Task instructions:
The lines from the start of the data up to and including the one with "The height and width of the screenshot is (434, 980)." should be returned exactly, and nothing else.

Data extracts:
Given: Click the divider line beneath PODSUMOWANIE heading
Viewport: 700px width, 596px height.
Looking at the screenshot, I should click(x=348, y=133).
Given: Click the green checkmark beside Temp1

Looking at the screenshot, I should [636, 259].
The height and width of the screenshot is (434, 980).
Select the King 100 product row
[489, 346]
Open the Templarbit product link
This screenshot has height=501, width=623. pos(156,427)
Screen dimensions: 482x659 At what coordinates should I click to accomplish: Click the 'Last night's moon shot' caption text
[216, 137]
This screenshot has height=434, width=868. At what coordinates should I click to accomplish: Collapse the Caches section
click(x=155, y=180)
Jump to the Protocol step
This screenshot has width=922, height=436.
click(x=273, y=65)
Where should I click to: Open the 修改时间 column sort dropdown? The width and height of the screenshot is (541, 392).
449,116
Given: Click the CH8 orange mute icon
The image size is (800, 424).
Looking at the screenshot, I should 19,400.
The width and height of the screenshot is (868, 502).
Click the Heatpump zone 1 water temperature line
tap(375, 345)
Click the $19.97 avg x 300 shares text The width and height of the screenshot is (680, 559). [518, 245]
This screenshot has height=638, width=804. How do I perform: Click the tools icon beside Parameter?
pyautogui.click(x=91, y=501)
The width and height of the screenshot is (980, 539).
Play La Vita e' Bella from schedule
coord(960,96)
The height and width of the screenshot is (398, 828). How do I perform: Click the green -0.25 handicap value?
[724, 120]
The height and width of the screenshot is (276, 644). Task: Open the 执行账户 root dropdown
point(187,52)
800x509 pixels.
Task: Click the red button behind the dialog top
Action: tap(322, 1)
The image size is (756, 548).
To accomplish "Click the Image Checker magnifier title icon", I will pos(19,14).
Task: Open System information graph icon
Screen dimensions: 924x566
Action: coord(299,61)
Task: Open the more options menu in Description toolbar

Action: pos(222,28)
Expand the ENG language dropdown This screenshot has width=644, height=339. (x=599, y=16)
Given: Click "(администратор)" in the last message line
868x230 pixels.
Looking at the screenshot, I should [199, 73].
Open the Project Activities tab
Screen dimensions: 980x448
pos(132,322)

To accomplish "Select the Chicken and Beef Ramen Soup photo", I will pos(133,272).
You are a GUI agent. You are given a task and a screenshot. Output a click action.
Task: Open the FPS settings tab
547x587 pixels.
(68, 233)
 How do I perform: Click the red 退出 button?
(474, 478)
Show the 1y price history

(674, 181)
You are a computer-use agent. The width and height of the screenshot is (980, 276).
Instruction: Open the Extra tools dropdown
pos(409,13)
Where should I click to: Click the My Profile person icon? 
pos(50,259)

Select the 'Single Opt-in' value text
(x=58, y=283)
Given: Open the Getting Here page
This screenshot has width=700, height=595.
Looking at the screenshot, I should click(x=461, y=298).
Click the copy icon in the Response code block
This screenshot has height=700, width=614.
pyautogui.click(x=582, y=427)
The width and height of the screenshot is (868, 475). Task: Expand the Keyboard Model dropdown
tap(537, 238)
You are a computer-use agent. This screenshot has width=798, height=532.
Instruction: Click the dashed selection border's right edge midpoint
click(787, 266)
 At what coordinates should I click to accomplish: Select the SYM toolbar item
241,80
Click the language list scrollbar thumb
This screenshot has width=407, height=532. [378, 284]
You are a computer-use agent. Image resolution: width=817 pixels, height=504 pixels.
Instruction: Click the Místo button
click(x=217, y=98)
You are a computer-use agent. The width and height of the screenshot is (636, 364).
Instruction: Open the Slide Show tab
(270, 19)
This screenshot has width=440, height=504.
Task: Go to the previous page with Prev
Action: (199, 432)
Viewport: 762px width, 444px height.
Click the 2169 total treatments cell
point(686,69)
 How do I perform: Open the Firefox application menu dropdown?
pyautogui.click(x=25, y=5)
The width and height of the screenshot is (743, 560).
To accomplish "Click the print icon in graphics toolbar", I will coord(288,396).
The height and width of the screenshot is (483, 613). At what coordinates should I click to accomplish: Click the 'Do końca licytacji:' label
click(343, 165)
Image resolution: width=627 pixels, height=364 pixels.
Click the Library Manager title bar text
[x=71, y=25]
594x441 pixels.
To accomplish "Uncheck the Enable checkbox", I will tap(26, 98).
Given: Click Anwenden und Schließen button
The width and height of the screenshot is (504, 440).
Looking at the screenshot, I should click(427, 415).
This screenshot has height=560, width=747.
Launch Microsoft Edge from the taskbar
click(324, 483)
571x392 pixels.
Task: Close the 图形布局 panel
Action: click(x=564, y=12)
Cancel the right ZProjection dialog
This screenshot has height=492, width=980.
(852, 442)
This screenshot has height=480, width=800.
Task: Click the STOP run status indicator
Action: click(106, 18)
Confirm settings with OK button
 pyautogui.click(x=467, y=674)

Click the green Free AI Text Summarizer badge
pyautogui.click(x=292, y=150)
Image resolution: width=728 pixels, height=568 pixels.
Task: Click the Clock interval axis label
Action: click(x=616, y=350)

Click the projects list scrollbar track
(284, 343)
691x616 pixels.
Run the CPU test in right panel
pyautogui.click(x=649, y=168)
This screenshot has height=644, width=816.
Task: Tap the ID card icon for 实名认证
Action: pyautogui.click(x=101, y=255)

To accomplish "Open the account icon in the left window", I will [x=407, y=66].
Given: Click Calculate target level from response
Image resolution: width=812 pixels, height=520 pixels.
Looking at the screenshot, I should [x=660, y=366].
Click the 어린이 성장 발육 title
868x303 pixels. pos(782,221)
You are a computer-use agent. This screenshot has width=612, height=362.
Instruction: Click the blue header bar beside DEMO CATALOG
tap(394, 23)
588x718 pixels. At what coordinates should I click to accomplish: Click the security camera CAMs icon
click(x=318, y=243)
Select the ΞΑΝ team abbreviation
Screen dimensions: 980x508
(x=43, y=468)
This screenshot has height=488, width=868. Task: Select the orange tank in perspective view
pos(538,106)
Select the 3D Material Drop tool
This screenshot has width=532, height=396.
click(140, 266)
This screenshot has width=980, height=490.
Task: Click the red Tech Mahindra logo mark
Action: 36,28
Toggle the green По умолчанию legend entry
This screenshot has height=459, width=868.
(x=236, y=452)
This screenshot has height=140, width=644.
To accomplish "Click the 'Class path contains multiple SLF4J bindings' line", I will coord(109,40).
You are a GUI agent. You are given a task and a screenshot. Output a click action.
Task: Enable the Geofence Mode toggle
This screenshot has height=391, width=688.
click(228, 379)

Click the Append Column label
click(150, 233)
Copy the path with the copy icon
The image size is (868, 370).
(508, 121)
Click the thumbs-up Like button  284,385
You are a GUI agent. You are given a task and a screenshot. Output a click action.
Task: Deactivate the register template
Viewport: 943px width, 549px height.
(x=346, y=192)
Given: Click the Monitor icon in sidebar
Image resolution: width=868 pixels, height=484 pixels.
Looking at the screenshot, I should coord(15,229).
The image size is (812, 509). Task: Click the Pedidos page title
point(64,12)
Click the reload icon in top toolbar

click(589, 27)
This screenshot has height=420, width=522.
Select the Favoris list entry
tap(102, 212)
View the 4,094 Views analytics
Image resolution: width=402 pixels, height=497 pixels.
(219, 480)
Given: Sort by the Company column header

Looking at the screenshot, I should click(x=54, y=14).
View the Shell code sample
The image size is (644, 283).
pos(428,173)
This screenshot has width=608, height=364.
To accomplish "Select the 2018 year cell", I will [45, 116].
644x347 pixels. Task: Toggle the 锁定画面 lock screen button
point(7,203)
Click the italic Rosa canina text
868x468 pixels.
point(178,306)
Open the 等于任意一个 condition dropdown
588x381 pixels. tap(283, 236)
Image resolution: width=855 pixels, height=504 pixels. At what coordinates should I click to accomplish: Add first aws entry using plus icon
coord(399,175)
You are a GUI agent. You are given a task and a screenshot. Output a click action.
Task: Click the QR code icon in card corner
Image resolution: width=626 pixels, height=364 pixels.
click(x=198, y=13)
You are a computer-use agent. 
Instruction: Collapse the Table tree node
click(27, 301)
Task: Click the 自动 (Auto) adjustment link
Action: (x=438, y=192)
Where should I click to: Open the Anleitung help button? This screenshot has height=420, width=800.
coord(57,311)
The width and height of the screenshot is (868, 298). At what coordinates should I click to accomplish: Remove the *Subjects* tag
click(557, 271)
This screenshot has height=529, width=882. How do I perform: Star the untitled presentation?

Written answer:
Given: Click the divider line beneath PODSUMOWANIE heading
Viewport: 700px width, 596px height.
Looking at the screenshot, I should click(x=348, y=133).
Given: Click the green checkmark beside Temp1

Looking at the screenshot, I should [636, 259].
The height and width of the screenshot is (434, 980).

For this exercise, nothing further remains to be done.